What begins as a simple parent-teacher meeting between recently separated Brian (Stephen Jones) and Donna (Sarah Morris), and teacher Mr McAfferty (Will O’Connell), to talk about their son Jayden’s literacy struggles in school, spirals quickly as tension bubbles about social and cultural divides within the classroom. Scenes flicker between the parent-teacher meeting, and also student-teacher after-school ‘homework club’, as Morris and Jones deftly switch between playing Brian and Donna to Jayden and classmate Kaylie. Morris does a particularly good job of switching to an energetic Kaylie at the drop of a hat, really capturing the playfulness of a nine-year-old.

This play confidently asks questions about the complexities of a failing education system. How does a difficult domestic situation affect important decision-making for your children? What decision is ‘right’ as a teacher when school rules conflict with personal ideologies of a course of action? How have both educators and parent alike been jaded by the education system? Is it the children who ultimately lose out amidst all this power play between parent and teacher? There are no conclusive answers, and we are left feeling emotionally sucker-punched by the end.

Mr McAfferty hides behind fancy and unnecessary jargon, angering Brian as he feels spoken down to, as well as reminding Donna of her own experiences being let down by the education system.

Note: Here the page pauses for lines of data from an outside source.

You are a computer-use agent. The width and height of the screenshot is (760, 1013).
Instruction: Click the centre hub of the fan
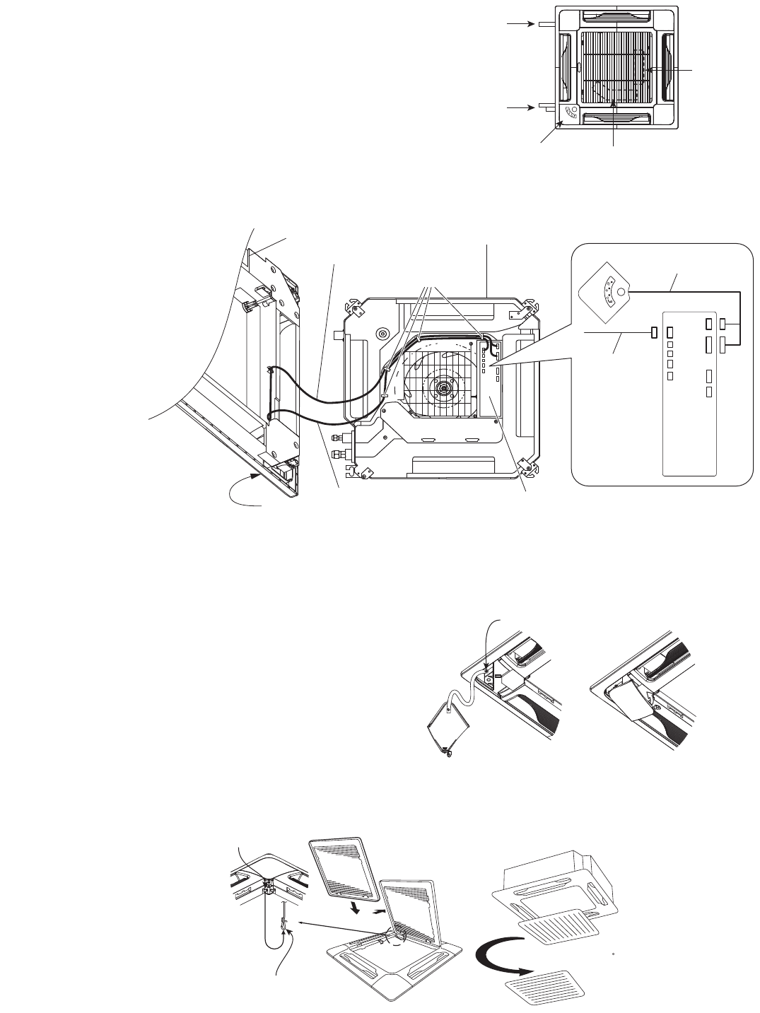[443, 387]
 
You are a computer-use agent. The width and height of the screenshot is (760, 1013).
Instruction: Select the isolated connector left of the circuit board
[654, 332]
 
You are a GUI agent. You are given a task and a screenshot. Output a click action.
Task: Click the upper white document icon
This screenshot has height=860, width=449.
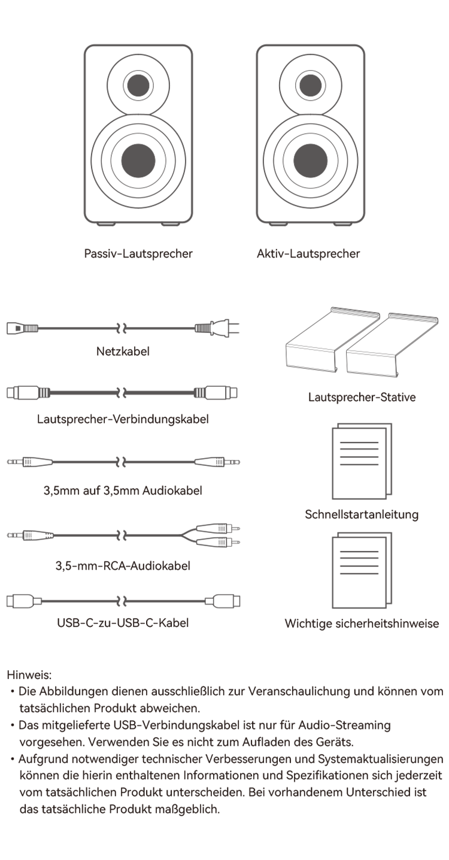[x=359, y=463]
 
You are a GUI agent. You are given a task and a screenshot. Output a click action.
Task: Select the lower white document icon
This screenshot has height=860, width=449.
[x=359, y=572]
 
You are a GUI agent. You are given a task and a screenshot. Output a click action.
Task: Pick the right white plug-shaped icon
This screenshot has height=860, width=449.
[x=223, y=601]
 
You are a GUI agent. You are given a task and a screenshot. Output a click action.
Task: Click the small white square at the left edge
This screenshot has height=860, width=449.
[x=12, y=393]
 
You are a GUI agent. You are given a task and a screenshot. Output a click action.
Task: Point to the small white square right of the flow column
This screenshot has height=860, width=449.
[x=232, y=393]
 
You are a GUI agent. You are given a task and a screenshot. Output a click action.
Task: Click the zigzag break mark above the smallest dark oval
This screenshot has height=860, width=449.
[x=122, y=328]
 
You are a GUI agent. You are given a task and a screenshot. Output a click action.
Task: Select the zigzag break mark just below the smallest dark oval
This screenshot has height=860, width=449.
[x=122, y=393]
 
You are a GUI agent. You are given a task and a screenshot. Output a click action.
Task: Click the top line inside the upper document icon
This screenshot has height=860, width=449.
[x=359, y=443]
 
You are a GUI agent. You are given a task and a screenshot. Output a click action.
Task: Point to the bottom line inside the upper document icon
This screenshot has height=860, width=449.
[x=359, y=464]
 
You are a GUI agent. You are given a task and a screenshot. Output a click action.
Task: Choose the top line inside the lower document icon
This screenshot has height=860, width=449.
[x=359, y=552]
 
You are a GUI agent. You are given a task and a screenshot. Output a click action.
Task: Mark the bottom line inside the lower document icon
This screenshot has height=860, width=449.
[x=359, y=573]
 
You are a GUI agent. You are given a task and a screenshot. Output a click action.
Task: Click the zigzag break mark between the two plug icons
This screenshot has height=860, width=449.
[x=122, y=600]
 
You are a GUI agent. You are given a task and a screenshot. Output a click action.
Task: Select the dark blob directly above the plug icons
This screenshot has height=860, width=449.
[x=123, y=563]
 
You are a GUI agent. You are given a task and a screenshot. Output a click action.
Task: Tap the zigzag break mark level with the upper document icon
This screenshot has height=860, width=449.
[x=122, y=461]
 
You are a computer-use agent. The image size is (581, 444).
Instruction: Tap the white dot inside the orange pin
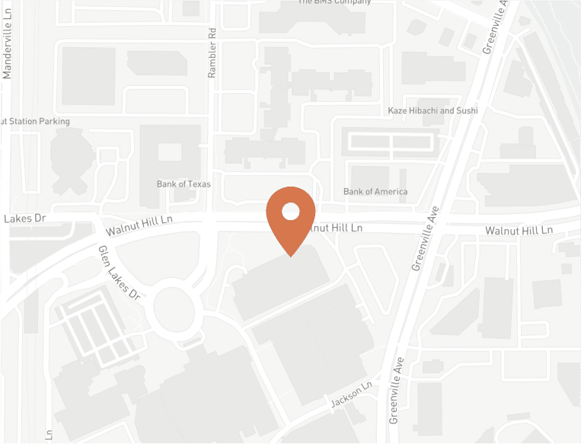[291, 211]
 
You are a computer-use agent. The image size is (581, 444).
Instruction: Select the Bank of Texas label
[184, 184]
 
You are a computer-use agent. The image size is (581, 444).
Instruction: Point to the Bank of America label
[375, 191]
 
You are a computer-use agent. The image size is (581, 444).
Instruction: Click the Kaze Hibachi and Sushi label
[432, 110]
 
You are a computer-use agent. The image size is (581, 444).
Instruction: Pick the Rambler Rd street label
[212, 53]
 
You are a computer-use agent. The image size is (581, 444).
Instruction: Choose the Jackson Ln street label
[350, 394]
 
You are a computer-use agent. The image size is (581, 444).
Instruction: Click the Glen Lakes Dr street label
[120, 272]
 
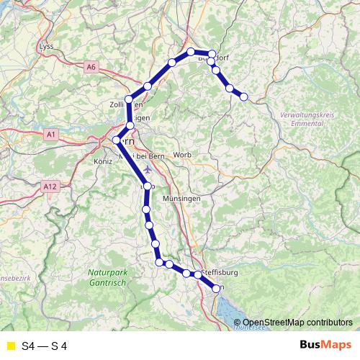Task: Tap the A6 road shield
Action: coord(91,67)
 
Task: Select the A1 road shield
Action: coord(50,135)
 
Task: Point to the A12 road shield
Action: coord(50,186)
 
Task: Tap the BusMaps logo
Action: coord(325,346)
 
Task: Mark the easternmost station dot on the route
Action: coord(243,96)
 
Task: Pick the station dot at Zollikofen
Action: coord(129,99)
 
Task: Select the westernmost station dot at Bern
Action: coord(117,140)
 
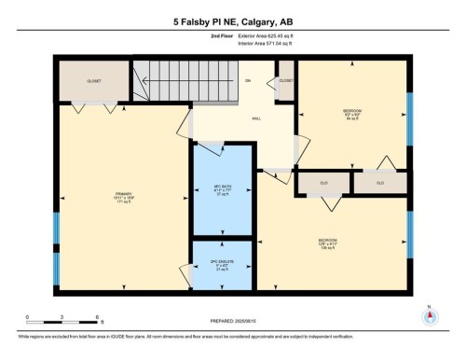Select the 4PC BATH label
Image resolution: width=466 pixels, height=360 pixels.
point(222,190)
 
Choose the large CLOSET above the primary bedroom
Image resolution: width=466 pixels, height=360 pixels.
point(93,81)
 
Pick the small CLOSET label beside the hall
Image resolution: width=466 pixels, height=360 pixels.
point(286,81)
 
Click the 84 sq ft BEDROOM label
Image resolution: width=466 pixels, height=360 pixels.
point(351,115)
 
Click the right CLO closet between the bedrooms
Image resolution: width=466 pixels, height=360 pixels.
point(380,183)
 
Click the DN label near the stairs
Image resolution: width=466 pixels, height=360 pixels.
point(248,81)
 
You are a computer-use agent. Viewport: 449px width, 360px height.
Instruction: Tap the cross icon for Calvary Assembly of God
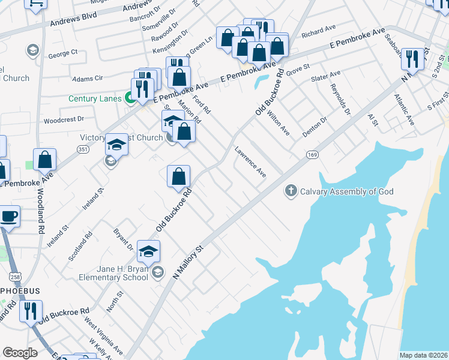point(291,191)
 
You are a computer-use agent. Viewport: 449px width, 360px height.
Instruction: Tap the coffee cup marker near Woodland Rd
point(8,216)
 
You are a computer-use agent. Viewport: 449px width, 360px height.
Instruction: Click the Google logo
point(20,353)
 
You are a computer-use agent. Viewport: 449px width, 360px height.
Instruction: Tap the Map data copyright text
point(423,355)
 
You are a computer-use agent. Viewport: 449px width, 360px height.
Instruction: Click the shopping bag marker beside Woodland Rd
point(44,160)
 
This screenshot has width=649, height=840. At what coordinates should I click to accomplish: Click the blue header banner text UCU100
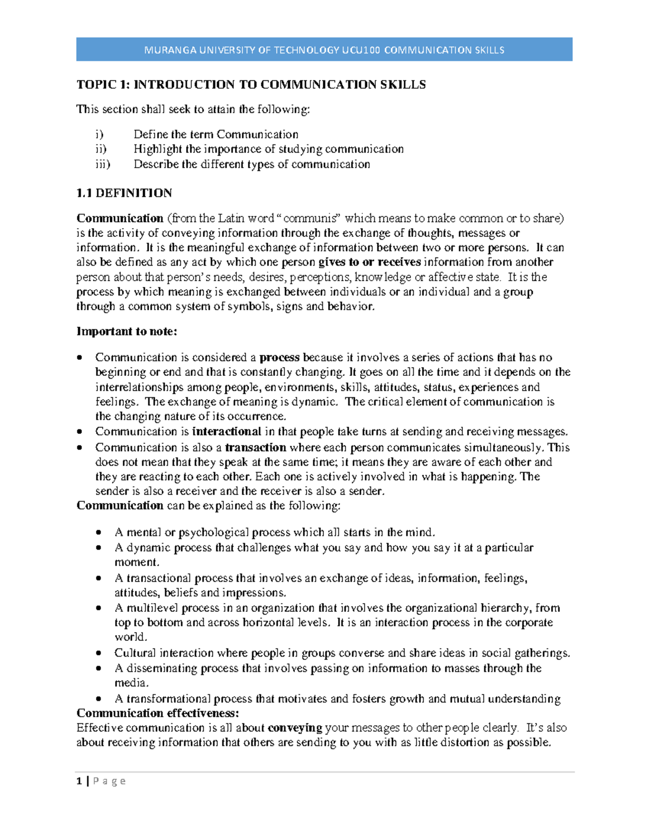[361, 50]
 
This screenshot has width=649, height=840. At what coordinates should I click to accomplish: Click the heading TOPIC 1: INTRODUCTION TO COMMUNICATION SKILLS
[251, 84]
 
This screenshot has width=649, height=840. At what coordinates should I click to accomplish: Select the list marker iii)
[103, 164]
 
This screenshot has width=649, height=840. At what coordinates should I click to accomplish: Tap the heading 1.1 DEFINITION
[124, 193]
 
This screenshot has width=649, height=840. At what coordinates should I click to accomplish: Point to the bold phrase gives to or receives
[369, 262]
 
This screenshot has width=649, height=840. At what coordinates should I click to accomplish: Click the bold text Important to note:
[127, 332]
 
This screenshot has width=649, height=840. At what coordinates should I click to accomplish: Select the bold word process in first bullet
[279, 358]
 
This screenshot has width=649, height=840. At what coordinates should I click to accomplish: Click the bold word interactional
[227, 432]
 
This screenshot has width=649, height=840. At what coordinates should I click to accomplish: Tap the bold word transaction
[255, 447]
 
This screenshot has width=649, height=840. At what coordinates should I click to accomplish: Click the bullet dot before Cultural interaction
[98, 653]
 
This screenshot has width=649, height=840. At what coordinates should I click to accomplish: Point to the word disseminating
[162, 669]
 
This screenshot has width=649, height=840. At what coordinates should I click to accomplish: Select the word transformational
[169, 699]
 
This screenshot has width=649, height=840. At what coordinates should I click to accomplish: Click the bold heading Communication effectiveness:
[157, 713]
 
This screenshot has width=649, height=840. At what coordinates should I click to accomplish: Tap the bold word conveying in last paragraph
[295, 728]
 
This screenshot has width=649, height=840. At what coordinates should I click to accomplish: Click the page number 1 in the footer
[80, 781]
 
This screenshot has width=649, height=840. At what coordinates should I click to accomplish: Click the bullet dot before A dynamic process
[98, 548]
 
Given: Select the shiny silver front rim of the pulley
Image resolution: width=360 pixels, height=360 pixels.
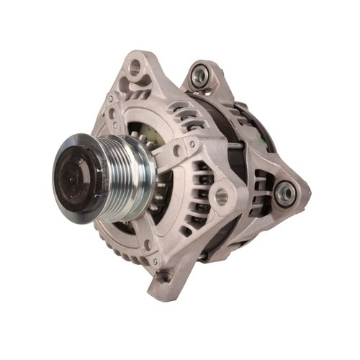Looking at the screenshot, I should click(x=86, y=205).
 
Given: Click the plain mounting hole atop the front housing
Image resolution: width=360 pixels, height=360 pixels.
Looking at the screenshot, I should click(x=135, y=69).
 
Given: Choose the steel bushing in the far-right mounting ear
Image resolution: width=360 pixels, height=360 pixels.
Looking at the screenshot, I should click(x=284, y=191).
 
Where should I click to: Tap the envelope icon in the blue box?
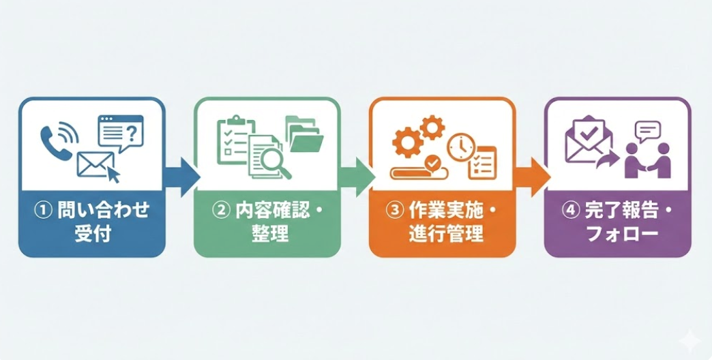coord(95,164)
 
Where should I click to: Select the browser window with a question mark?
coord(121,132)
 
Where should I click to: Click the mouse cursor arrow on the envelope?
coord(113,175)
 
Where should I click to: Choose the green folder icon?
coord(303,134)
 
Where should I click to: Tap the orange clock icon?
coord(460,147)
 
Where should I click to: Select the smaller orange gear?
coord(432,127)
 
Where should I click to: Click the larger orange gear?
coord(407,142)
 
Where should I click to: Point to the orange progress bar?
coord(419,172)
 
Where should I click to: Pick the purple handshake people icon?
coord(648,160)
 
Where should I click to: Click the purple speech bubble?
coord(648,132)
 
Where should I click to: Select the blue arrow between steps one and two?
coord(181,177)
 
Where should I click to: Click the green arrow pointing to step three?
coord(357,177)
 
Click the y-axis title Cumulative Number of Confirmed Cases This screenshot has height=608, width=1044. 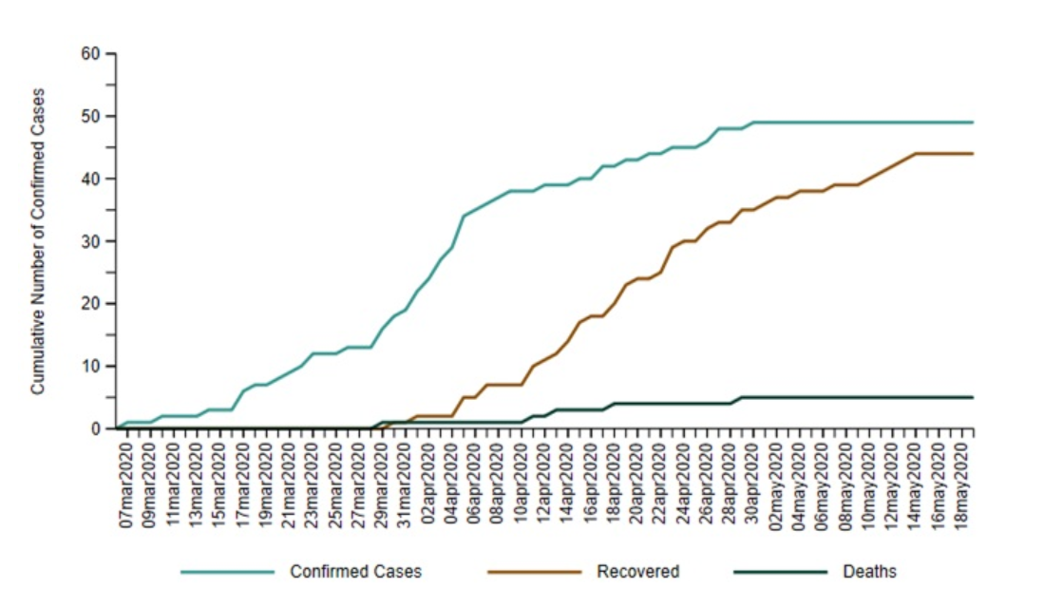point(38,241)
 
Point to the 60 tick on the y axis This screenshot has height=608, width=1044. point(93,53)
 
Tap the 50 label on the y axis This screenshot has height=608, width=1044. point(93,116)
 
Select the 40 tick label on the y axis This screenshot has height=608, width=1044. point(93,179)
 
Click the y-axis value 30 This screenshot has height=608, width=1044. point(93,241)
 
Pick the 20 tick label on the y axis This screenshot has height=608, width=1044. point(93,304)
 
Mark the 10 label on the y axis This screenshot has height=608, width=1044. point(93,367)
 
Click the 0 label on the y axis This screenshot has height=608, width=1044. point(97,429)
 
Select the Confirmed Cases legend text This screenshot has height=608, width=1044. point(355,572)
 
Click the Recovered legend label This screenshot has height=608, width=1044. point(637,572)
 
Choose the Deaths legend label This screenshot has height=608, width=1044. point(869,572)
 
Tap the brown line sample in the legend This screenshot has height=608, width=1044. point(534,572)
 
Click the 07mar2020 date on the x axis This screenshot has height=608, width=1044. point(127,481)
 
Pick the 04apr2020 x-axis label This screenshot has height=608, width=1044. point(452,481)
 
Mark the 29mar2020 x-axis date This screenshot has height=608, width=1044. point(383,481)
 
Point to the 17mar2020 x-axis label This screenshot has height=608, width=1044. point(243,481)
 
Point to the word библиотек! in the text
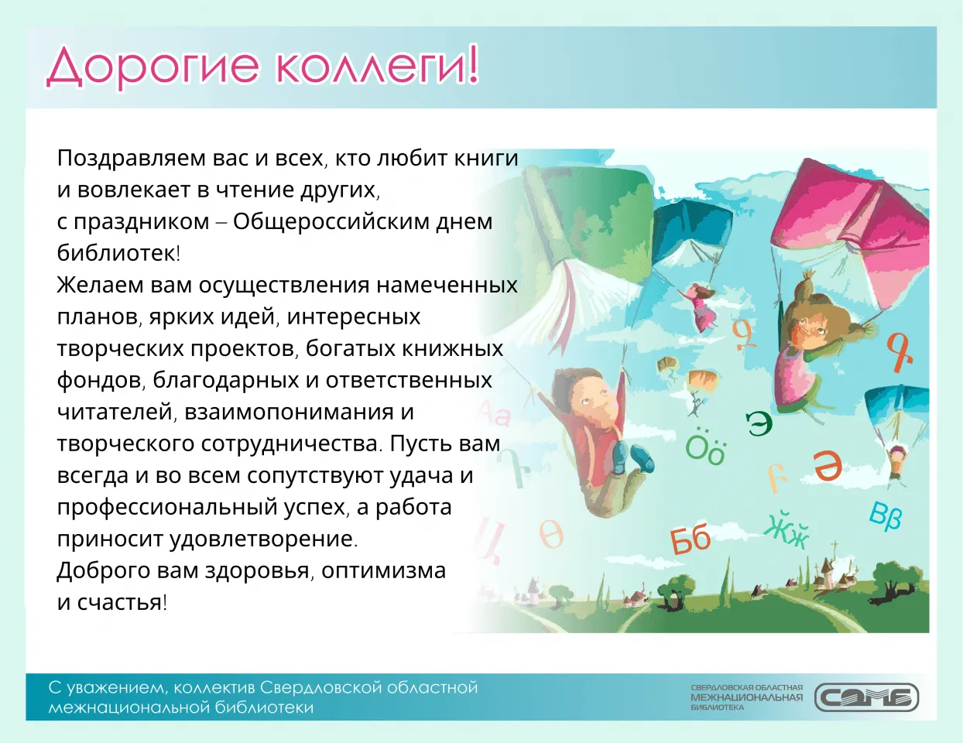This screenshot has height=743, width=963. (x=118, y=253)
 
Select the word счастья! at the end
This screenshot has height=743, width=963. (x=122, y=602)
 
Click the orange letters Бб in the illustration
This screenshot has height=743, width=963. (x=691, y=539)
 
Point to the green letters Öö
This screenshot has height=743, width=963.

They begin with the thought that they don’t want their child “going through the rest of his life thinking something is wrong with him”, and Mr McAfferty’s superfluous, almost patronising, language only exacerbates their insecurities and uncertainties.

Time is split between moments of humour, moments of discomfort, and moments of hostility, but they all piece together well to tell an interesting story. We never leave the classroom, creating a confined environment for the escalating drama and shock ending. The characters are well-developed, particular Mr McAfferty, and O’Connell does a brilliant job switching between the soft-spoken personality we see initially, his enthusiastic interaction with the students, and his evolution to condescension towards the parents, then aggressive, then regretful. The scene switches between parent-teacher and student-teacher really highlight the juxtaposition between his two ‘personalities’ and how he changes as the play progresses.

My only criticism would be that 95-minutes seemed a little long, especially with no interval, and although it didn’t struggle to capture my attention for the full length of the play, it did move a little slowly at points. But stellar performances and insightful subject matter still make this play well worth the watch.